On se trompe souvent sur cette autonomie de la philosophie, parce qu’on la confond, par des transitions insensibles, avec l’autonomie morale de Kant : on s’imagine que la philosophie revendique l’autonomie, en ce sens qu’elle prétendrait se suffire par les forces humaines et ignorerait de parti pris l’autorité divine. Il ne s’agit pas de cela. La philosophie a beau être autonome de la manière que nous avons précisée, elle s’appuie sur les lois physiques ou sur les événements de l’histoire pour justifier telle théorie métaphysique ou morale ; de la même manière, elle devra utiliser les données que lui fournira la révélation faite par Dieu. Bien plus, la métaphysique, en étudiant les attributs divins, établira la possibilité d’une révélation ; et elle pourra même, en analysant l’action humaine, montrer que l’homme a le devoir de chercher, parmi les religions, celle qui est la vraie.

Remarquons ensuite que la foi chrétienne, exprimable en notions intelligibles, usant d’arguments qui en prouvent la vérité, requérant une adhésion totale du vouloir, suppose par là même des notions intelligibles premières, des principes de la démonstration, des évidences premières légitimant les certitudes médiates. La foi chrétienne suppose donc la philosophie autonome. A l’inverse, la philosophie, pour autonome qu’elle soit, exprime des vérités qui ne sont premières qu’en manifestant l’ordre des idées divines : la vérité pensée par les hommes dépend de la vérité absolue. Et si la vérité absolue parle dans l’histoire, la philosophie devra faire son profit de ses enseignements.

5° Dans cette recherche de ce qui est premier, dans cet effort pour enfoncer la réflexion au-dessous des fondements des sciences, la philosophie devient une critique universelle, une mise en question totale. C’est là un de ses caractères les plus frappants à l’époque contemporaine, et, il faut le dire, un de ses aspects les plus dangereusement séduisants et corrupteurs. Trop souvent les philosophies du xixe siècle n’ont été qu’une critique de la connaissance que ne suivait aucune affirmation positive. Pour beaucoup, philosophie est devenue synonyme de scepticisme, et certains ont prétendu que douter de tout était la vertu fondamentale de l’homme qui pense. Ces exagérations, qui ont fait tant de mal, ne doivent pourtant pas empêcher de voir que la critique, le contrôle méthodique, même une certaine forme de doute ont été employés par d’autres avec sagesse, et qu’ils appartiennent à l’essence de la réflexion philosophique. Naturellement, il ne s’agit pas de douter de tout et d’essayer ensuite de bâtir un édifice de connaissances certaines : d’abord, douter de tout est une folie, et qui a suspecté la valeur de toute certitude n’aura plus le droit d’en utiliser aucune.
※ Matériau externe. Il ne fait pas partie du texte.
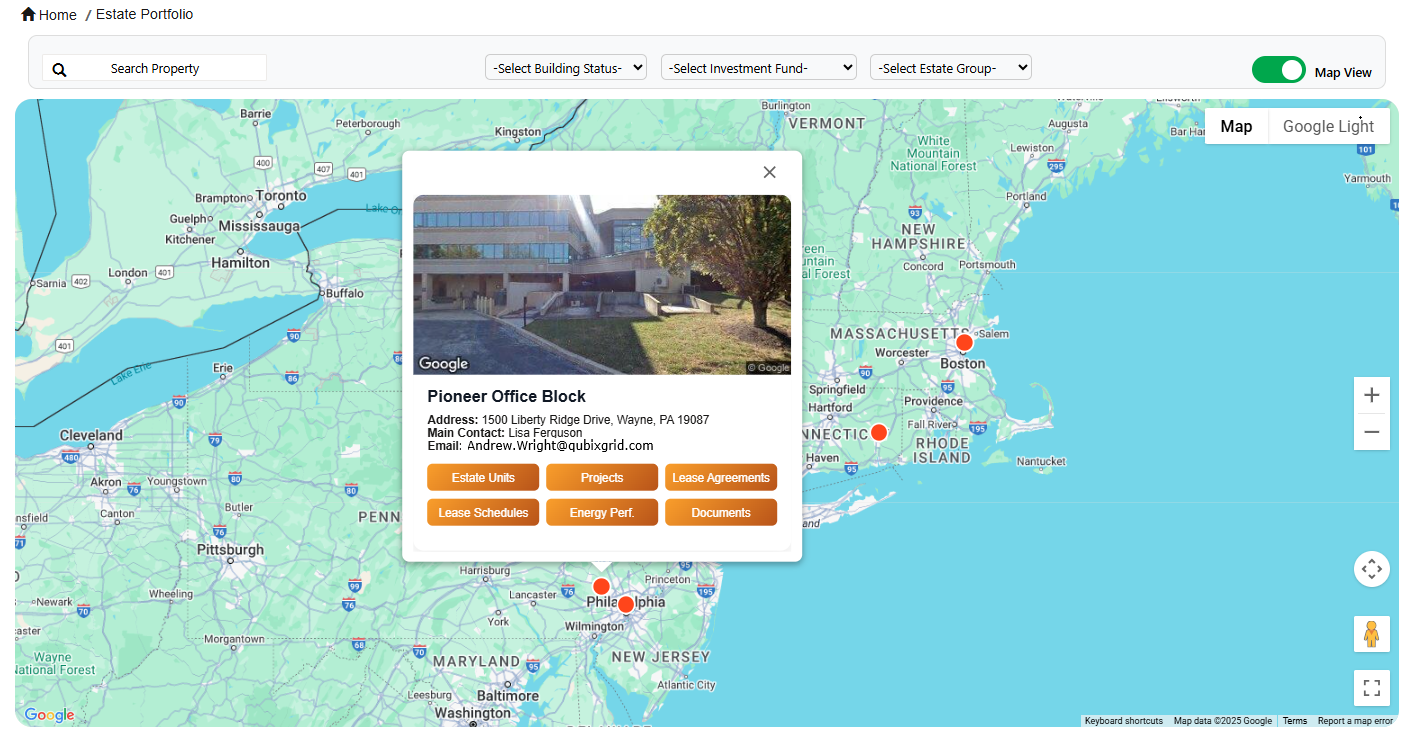Select the red marker near Boston
The image size is (1417, 744).
pos(964,341)

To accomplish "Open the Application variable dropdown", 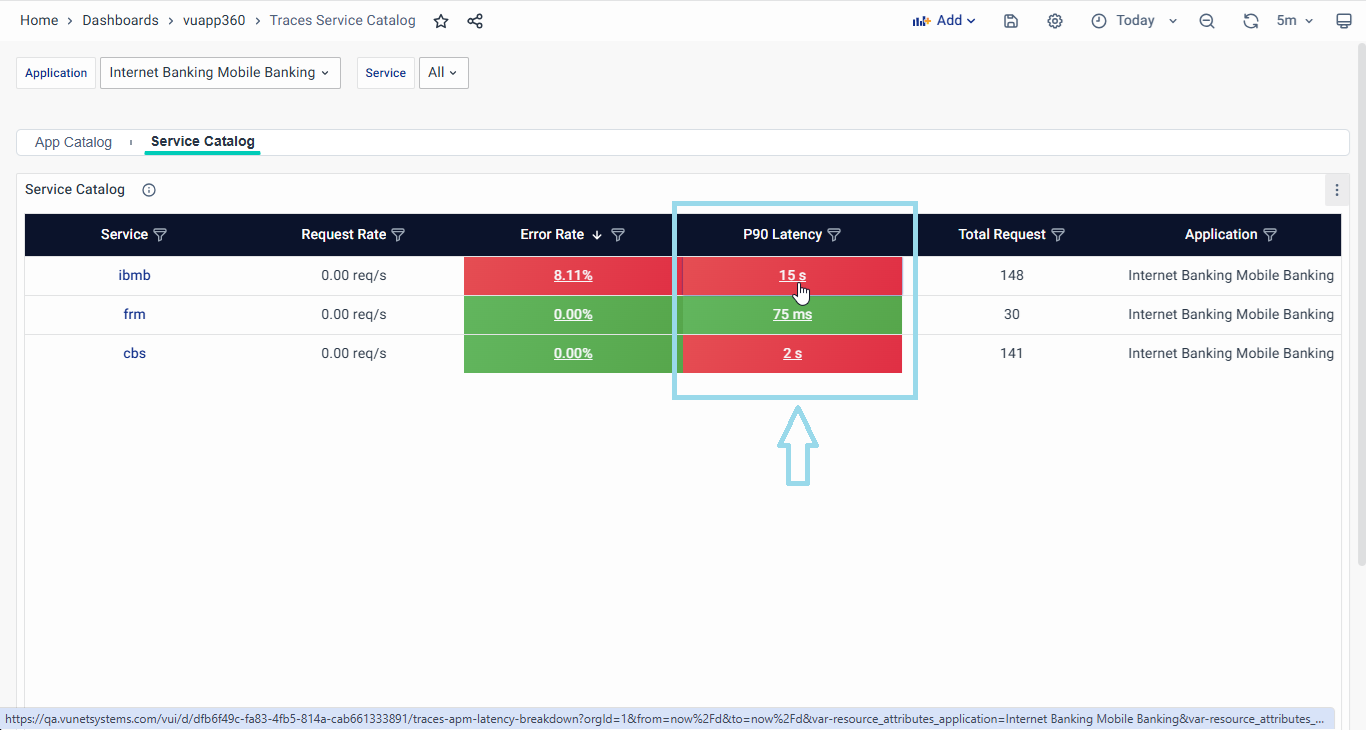I will [x=220, y=73].
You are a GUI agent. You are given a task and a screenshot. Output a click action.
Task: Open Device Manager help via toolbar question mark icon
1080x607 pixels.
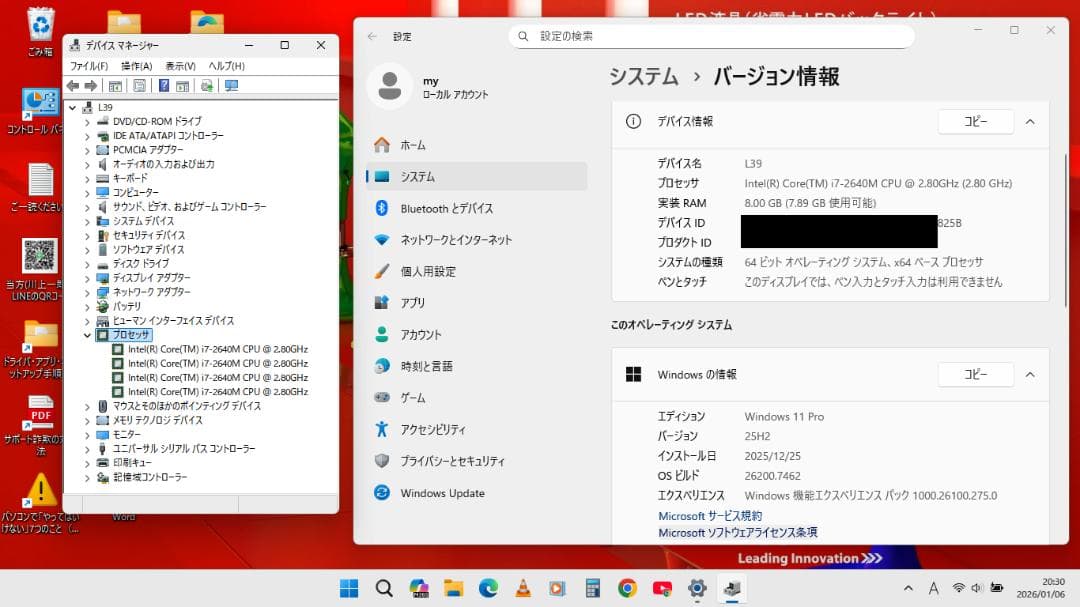pos(164,85)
La mise en question philosophique ne supprime pas les certitudes de l’expérience, de la science et de la foi : pour parler comme les phénoménologues d’aujourd’hui, elle les met entre parenthèses (einklammern), comme des blocs compacts, pour les dissocier, c’est-à-dire pour analyser les divers ingrédients qui y entrent, pour trouver les principes, causes, etc., qui justifient, expliquent, engendrent ces certitudes.

Ces caractères, croyons-nous, sont communs à la spéculation philosophique d’aujourd’hui et à celle de tous les temps. Si ce ne devait être un travail infini, nous essaierions de le montrer. En tout cas, personne, nous en sommes persuadé, ne les contestera. Seulement, ils demeurent un peu vagues. Suffisent-ils à fonder l’unité de la philosophie ? Nous en sommes convaincu, pourvu qu’on pousse l’analyse un peu plus loin.

III. L’OBJET ET LA DIVISION DE LA PHILOSOPHIE.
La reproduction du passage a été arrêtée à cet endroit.